**SHORT EXERCISE**. Name each variant of the State enum that the documentation below lists.

**SOURCE EXTRACT**.
----------------------------------------

Enum State

enum State

A state in an NFA.

In theory, it can help to conceptualize an NFA as a graph consisting of States. Each State contains its complete set of outgoing transitions.

In practice, it can help to conceptualize an NFA as a sequence of instructions for a virtual machine. Each State says what to do and where to go next.

Strictly speaking, the practical interpretation is the most correct one, because of the Capture state. Namely, a Capture state always forwards execution to another state unconditionally. Its only purpose is to cause a side effect: the recording of the current input position at a particular location in memory. In this sense, an NFA has more power than a theoretical non-deterministic finite automaton.

For most uses of this crate, it is likely that one may never even need to be aware of this type at all. The main use cases for looking at States directly are if you need to write your own search implementation or if you need to do some kind of analysis on the NFA.

Variants

ByteRange { trans: Transition }

A state with a single transition that can only be taken if the current input symbol is in a particular range of bytes.

Sparse(SparseTransitions)

A state with possibly many transitions represented in a sparse fashion. Transitions are non-overlapping and ordered lexicographically by input range.

In practice, this is used for encoding UTF-8 automata. Its presence is primarily an optimization that avoids many additional unconditional epsilon transitions (via Union states), and thus decreases the overhead of traversing the NFA. This can improve both matching time and DFA construction time.

Dense(DenseTransitions)

A dense representation of a state with multiple transitions.

Look { look: crate::util::look::Look, next: crate::util::primitives::StateID }

A conditional epsilon transition satisfied via some sort of look-around. Look-around is limited to anchor and word boundary assertions.

----------------------------------------

**DATA SECTION**.
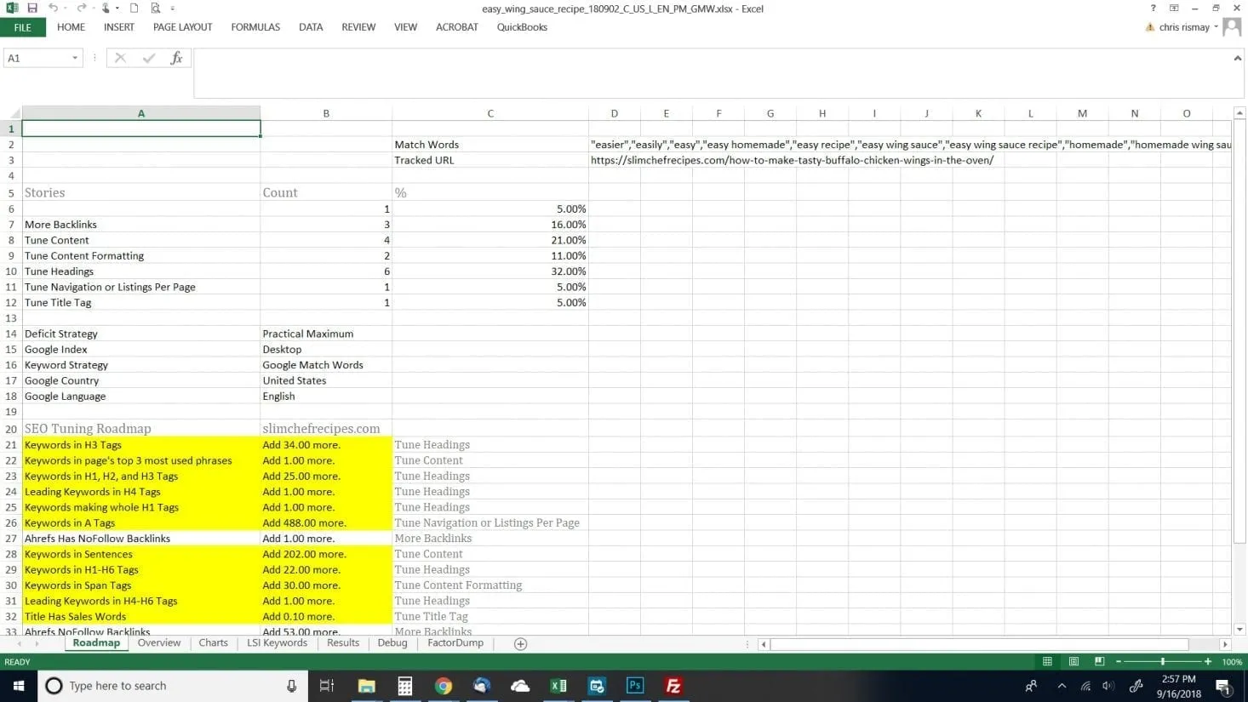Create new workbook from quick access toolbar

----------------------------------------

**RESPONSE TO THE EXERCISE**. ByteRange, Sparse, Dense, Look